Dans la saison 2, Millar et Hitch ont convoqué tout un panel de l’univers Marvel afin de les jeter dans un final apocalyptique d’une ampleur rarement atteinte, où tous nos super-héros préférés américains, aidés pour la circonstance par tous les super-héros européens, combattent le reste des surhumains non occidentaux venus réduire New York en cendres ! Mais loin d’être gratuite, cette débauche cathartique vient étoffer le discours sous-jacent que les auteurs développent depuis le début de la série sur l’impérialisme d’une Amérique violente et agressive, qui a su créer et broder ses plus beaux atours afin de les étendre sur le monde.

De ce point de vue, les super-héros, notamment les plus emblématiques de cet impérialisme (Captain America et son costume tout en drapeau américain), semblent avoir servi leur pays dans une tentative délibérée de faire oublier Mickey Mouse, créé quelques années plus tôt, affirmant que les « gentils » sont aussi les plus forts… Mais, d’une manière aussi logique qu’ambivalente, le scénariste et son dessinateur finissent par se souvenir qu’ils adorent eux aussi l’Amérique, avant de se ranger de manière compulsive et assumée derrière ses étendards sur pattes… Ce sous-texte limpide et cynique, parabole à peine voilée des événements du 11 septembre 2001, contribue de manière éclatante à la richesse d’une œuvre majeure sortie de l’écurie Marvel, toutes époques confondues.
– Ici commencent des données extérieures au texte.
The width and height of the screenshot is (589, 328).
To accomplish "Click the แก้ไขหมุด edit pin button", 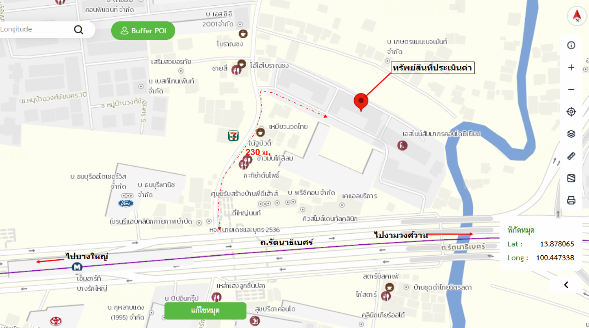I will 205,311.
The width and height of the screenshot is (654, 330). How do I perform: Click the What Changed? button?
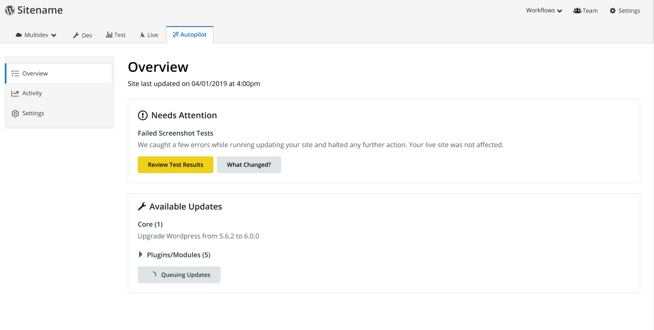click(x=249, y=165)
Introducing... Samuel Jackson as Nick Fury !

Introducing… Samuel Jackson as Nick Fury ! ©Marvel Comics

Les Ultimates sont donc aux Avengers ce que Sex and the City est aux sitcoms : Un pavé dans la marre, une déformation irrévérencieuse et provocatrice. Mais il y a du talent dans tous ces outrages, car le sous-texte est d’une richesse hallucinante. Ces super-héros avides de reconnaissance, de popularité et de starification sont des clones de nos stars du show business. Cette Amérique menaçante, violente et agressive qui utilise ses surhumains comme des « armes de destruction massive » est une version à peine forcée de l’Amérique impérialiste bien réelle.
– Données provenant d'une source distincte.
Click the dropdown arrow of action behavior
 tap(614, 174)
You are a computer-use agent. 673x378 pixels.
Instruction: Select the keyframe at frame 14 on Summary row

Toutes les qualités d’écriture du scénariste sont particulièrement éclatantes dans sa manière de composer des versions ambivalentes des héros que nous connaissons tous par cœur. De Tony Stark à Nick Fury en passant par Steve Rogers ou Bruce Banner, nous ne sommes plus chez les parfaits gentils, reflet idéalisé de l’âme humaine fantasmée, mais chez des êtres complexes et fragiles, corruptibles et nettement plus proches de la réalité.
Ça vaut ce que ça vaut, mais Ultimates saison 1 & 2 s’impose ainsi pour votre serviteur comme la série graphique, narrative et thématique la plus brillante de sa génération. A ranger à côté de Authority par Warren Ellis (dont Mark Millar a d’ailleurs écrit la saison 2 !). La très grande classe.

Un immense poster dépliant se cache dans la saison 2 !

Un immense poster dépliant se cache dans la saison 2 ! ©Marvel Comics

Côté récits annexes (bouche-trous) :

– Les Marvel Team-Up qui apparaissent à la fin du tome 2, mettant en scène des combats enfantins entre Spiderman, Hulk et la Veuve noire, ne sont absolument pas raccord avec l’histoire principale ! Pire encore : Clairement adressés à un public plus jeune, ils dénotent complètement et gâchent l’intensité de la lecture.Ils n’ont rien à faire dans cette reliure. Le scénariste Brian M. Bendis, s’il s’amuse aux dialogues, se contente ici de dérouler des récits infantiles à l’ancienne, à mille lieues des la série Ultimates. Les dessins sont d’une rare laideur.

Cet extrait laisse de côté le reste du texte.